**Your goal**
Below are some entries; set them all down exactly.

**Source information**
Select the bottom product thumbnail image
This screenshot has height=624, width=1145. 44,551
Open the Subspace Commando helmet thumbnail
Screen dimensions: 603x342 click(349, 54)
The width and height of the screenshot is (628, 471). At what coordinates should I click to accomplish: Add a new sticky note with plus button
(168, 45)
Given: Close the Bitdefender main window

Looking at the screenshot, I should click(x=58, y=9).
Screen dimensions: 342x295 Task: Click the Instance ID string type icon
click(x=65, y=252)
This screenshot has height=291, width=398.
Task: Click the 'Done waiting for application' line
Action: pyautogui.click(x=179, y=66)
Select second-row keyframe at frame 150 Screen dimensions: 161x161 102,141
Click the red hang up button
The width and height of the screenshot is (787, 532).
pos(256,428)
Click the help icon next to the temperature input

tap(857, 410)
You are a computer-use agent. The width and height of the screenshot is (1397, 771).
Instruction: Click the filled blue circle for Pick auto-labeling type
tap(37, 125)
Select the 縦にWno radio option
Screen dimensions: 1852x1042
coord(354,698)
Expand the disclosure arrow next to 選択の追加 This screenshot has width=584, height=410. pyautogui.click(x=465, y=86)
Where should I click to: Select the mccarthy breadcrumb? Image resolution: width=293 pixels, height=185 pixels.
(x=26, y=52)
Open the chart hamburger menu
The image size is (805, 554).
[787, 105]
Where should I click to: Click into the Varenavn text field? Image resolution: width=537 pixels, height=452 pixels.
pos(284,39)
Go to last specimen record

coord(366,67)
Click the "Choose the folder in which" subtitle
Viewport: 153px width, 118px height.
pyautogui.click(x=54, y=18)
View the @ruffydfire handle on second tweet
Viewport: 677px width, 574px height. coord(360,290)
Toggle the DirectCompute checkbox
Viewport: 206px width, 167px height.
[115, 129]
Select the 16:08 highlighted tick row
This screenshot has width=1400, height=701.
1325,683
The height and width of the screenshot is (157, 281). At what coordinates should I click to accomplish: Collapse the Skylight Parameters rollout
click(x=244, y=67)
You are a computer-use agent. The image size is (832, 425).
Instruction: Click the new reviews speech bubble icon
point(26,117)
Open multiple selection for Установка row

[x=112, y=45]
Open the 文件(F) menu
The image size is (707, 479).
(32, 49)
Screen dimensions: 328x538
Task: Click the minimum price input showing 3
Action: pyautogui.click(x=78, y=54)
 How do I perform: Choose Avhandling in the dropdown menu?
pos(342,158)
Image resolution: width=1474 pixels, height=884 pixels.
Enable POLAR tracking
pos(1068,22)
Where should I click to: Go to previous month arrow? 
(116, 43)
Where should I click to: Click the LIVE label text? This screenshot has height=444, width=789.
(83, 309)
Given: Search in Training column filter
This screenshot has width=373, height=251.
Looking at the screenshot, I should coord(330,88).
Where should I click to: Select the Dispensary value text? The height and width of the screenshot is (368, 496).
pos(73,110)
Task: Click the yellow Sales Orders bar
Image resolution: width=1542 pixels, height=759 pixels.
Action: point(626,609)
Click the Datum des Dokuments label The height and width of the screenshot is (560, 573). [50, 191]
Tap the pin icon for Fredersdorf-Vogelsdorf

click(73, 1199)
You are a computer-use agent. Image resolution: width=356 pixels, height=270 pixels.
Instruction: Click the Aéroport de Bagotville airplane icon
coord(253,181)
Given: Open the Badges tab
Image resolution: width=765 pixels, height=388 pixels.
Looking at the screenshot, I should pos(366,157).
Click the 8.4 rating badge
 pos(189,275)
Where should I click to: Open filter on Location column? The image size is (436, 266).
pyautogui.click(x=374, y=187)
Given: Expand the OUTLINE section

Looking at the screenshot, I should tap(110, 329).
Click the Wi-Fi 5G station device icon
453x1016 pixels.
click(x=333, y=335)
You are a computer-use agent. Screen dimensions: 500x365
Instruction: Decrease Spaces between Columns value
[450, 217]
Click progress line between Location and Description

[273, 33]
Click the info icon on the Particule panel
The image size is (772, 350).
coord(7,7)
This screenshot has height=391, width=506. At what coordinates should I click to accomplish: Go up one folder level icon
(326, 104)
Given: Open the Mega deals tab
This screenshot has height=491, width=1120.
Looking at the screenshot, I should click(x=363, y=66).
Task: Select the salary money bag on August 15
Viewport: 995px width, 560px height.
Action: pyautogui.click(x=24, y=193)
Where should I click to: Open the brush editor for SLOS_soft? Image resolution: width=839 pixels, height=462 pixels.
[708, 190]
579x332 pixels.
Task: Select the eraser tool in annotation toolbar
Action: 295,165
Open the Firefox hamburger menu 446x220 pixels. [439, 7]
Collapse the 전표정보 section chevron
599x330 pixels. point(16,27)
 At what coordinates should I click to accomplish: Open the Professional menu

**Response area**
Select the bottom product thumbnail image
This screenshot has height=624, width=1145. 44,551
Open the Subspace Commando helmet thumbnail
Screen dimensions: 603x342 click(349, 54)
The width and height of the screenshot is (628, 471). At what coordinates should I click to accomplish: Add a new sticky note with plus button
(168, 45)
Given: Close the Bitdefender main window

Looking at the screenshot, I should click(x=58, y=9).
Screen dimensions: 342x295 Task: Click the Instance ID string type icon
click(x=65, y=252)
This screenshot has height=291, width=398.
Task: Click the 'Done waiting for application' line
Action: pyautogui.click(x=179, y=66)
Select second-row keyframe at frame 150 Screen dimensions: 161x161 102,141
Click the red hang up button
The width and height of the screenshot is (787, 532).
pos(256,428)
Click the help icon next to the temperature input

tap(857, 410)
You are a computer-use agent. The width and height of the screenshot is (1397, 771).
Instruction: Click the filled blue circle for Pick auto-labeling type
tap(37, 125)
Select the 縦にWno radio option
Screen dimensions: 1852x1042
coord(354,698)
Expand the disclosure arrow next to 選択の追加 This screenshot has width=584, height=410. pyautogui.click(x=465, y=86)
Where should I click to: Select the mccarthy breadcrumb? Image resolution: width=293 pixels, height=185 pixels.
(x=26, y=52)
Open the chart hamburger menu
The image size is (805, 554).
[787, 105]
Where should I click to: Click into the Varenavn text field? Image resolution: width=537 pixels, height=452 pixels.
pos(284,39)
Go to last specimen record

coord(366,67)
Click the "Choose the folder in which" subtitle
Viewport: 153px width, 118px height.
pyautogui.click(x=54, y=18)
View the @ruffydfire handle on second tweet
Viewport: 677px width, 574px height. coord(360,290)
Toggle the DirectCompute checkbox
Viewport: 206px width, 167px height.
[115, 129]
Select the 16:08 highlighted tick row
This screenshot has width=1400, height=701.
1325,683
The height and width of the screenshot is (157, 281). At what coordinates should I click to accomplish: Collapse the Skylight Parameters rollout
click(x=244, y=67)
You are a computer-use agent. The image size is (832, 425).
Instruction: Click the new reviews speech bubble icon
point(26,117)
Open multiple selection for Установка row

[x=112, y=45]
Open the 文件(F) menu
The image size is (707, 479).
(32, 49)
Screen dimensions: 328x538
Task: Click the minimum price input showing 3
Action: pyautogui.click(x=78, y=54)
 How do I perform: Choose Avhandling in the dropdown menu?
pos(342,158)
Image resolution: width=1474 pixels, height=884 pixels.
Enable POLAR tracking
pos(1068,22)
Where should I click to: Go to previous month arrow? 
(116, 43)
Where should I click to: Click the LIVE label text? This screenshot has height=444, width=789.
(83, 309)
Given: Search in Training column filter
This screenshot has width=373, height=251.
Looking at the screenshot, I should coord(330,88).
Where should I click to: Select the Dispensary value text? The height and width of the screenshot is (368, 496).
pos(73,110)
Task: Click the yellow Sales Orders bar
Image resolution: width=1542 pixels, height=759 pixels.
Action: point(626,609)
Click the Datum des Dokuments label The height and width of the screenshot is (560, 573). [50, 191]
Tap the pin icon for Fredersdorf-Vogelsdorf

click(73, 1199)
You are a computer-use agent. Image resolution: width=356 pixels, height=270 pixels.
Instruction: Click the Aéroport de Bagotville airplane icon
coord(253,181)
Given: Open the Badges tab
Image resolution: width=765 pixels, height=388 pixels.
Looking at the screenshot, I should pos(366,157).
Click the 8.4 rating badge
 pos(189,275)
Where should I click to: Open filter on Location column? The image size is (436, 266).
pyautogui.click(x=374, y=187)
Given: Expand the OUTLINE section

Looking at the screenshot, I should tap(110, 329).
Click the Wi-Fi 5G station device icon
453x1016 pixels.
click(x=333, y=335)
You are a computer-use agent. Screen dimensions: 500x365
Instruction: Decrease Spaces between Columns value
[450, 217]
Click progress line between Location and Description

[273, 33]
Click the info icon on the Particule panel
The image size is (772, 350).
coord(7,7)
This screenshot has height=391, width=506. At what coordinates should I click to accomplish: Go up one folder level icon
(326, 104)
Given: Open the Mega deals tab
This screenshot has height=491, width=1120.
Looking at the screenshot, I should click(x=363, y=66).
Task: Select the salary money bag on August 15
Viewport: 995px width, 560px height.
Action: pyautogui.click(x=24, y=193)
Where should I click to: Open the brush editor for SLOS_soft? Image resolution: width=839 pixels, height=462 pixels.
[708, 190]
579x332 pixels.
Task: Select the eraser tool in annotation toolbar
Action: 295,165
Open the Firefox hamburger menu 446x220 pixels. [439, 7]
Collapse the 전표정보 section chevron
599x330 pixels. point(16,27)
 At what coordinates should I click to accomplish: Open the Professional menu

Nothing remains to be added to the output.